Continue the passage on research software for cancer and precision medicine from the point where it stops.
Selected passage Start Marker
CReSCENT: CanceR Single Cell ExpressioN Toolkit

Overview

Tumours are complex mixtures of cancer, immune, and normal cells that interact and change during treatment. The interplay of all three types of cells can dictate development of cancer over time, as well as response or resistance to treatments. Recent advances in microfluidic and DNA sequencing technologies have enabled researchers to simultaneously analyze tens of thousands of single cells from complex tissues, including tumours. Interpreting these data is challenging, due to the lack of high-quality reference sets of each cell type in the body and a lack of methods to link these data back to tumour biology.

Drs. Trevor Pugh of the Princess Margaret Cancer Centre and Michael Brudno of The Hospital for Sick Children are developing the CanceR Single Cell ExpressioN Toolkit (CReSCENT), a scalable and standardized set of novel algorithmic methods, tools, and a data portal deployed on cloud computing infrastructure. To allow comparison of cells in cancerous and healthy tissues, the system will aggregate single-cell genomic data generated by cancer researchers and connect them to international reference data generated by experts from around the world as part of the Human Cell Atlas. This data sharing and aggregation system is a key differentiating factor in CReSCENT that will increase researcher productivity by accelerating execution and comparison of computational methods, as well as providing contextual data for understanding how cells behave within tumour tissues.

This platform, which will be useable by any researcher on any computing platform, will assemble a crucial data resource to navigate the upcoming wave of single cell cancer genomics research. CReSCENT will bring together researchers across a broad spectrum of scientific areas and disease types and increase the impact of data generated across research programs. In the long term, this system will pave the way for novel single cell diagnostics and discovery of new drug strategies for improved health care.

Software for Peptide Identification and Quantification from Large Mass Spectrometry Data using Data Independent Acquisition

Overview

Precision medicine gives patients the opportunity to tailor medical and treatment decisions at the individual level to maximize outcomes and minimize adverse effects. It can be used to treat a wide variety of diseases, including cancer. Decisions are often based on the presence and quantity of biomarkers such as proteins in the blood or tissue samples.
Selected passage End Marker
Available data Start Marker
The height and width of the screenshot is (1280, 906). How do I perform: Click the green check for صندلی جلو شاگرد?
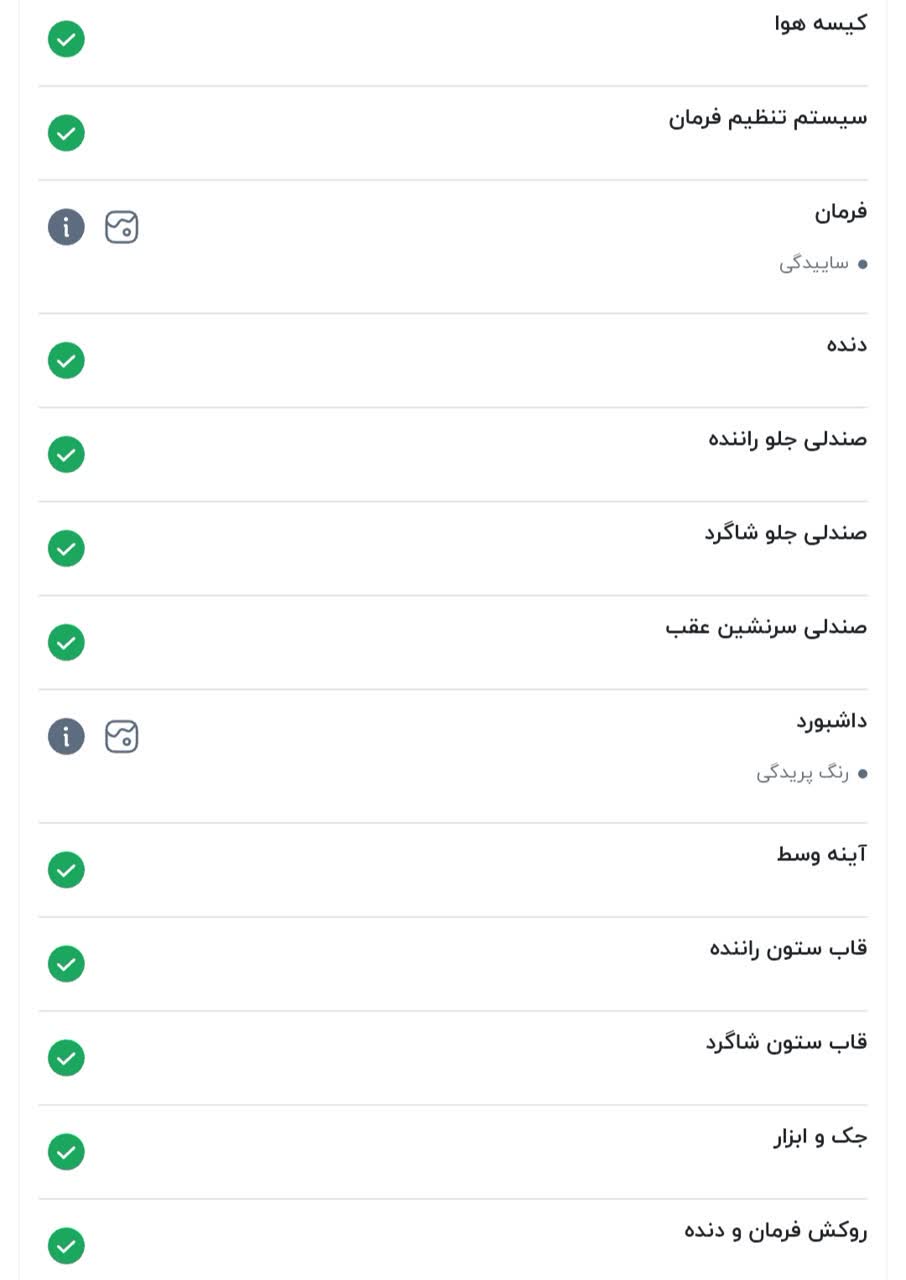[66, 548]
Available data End Marker
▶ [Response to this task]
Advances in mass spectrometry instruments have made it feasible to discover and measure protein biomarkers, but researchers lack the necessary bioinformatics software to analyze the data. Drs. Bin Ma of the University of Waterloo and Michael Moran of the Hospital for Sick Children are developing this software to enable more sensitive and accurate protein identification and quantification from the mass spectrometry data generated using a method called data independent acquisition (DIA). They expect that their software will significantly increase the total number of proteins identified and quantified in comparison to existing DIA analytical software. It will be especially effective with post-translational modifications (PTMs), which are critical biomarkers in a proteins’ function and degradation.

The free availability of the software to academic labs coupled with its superior performance can help health researchers discover and trace disease biomarkers. Within the next decade, the software could become an indispensable tool for many proteomics labs performing DIA analysis throughout the world. The new software may also help commercial partners create value-added new products, services and jobs.

Ultimately, this will lead to improvements in human health and reduction in healthcare costs by enabling early disease detection and diagnosis and by facilitating the selection of optimal treatment for individual patients.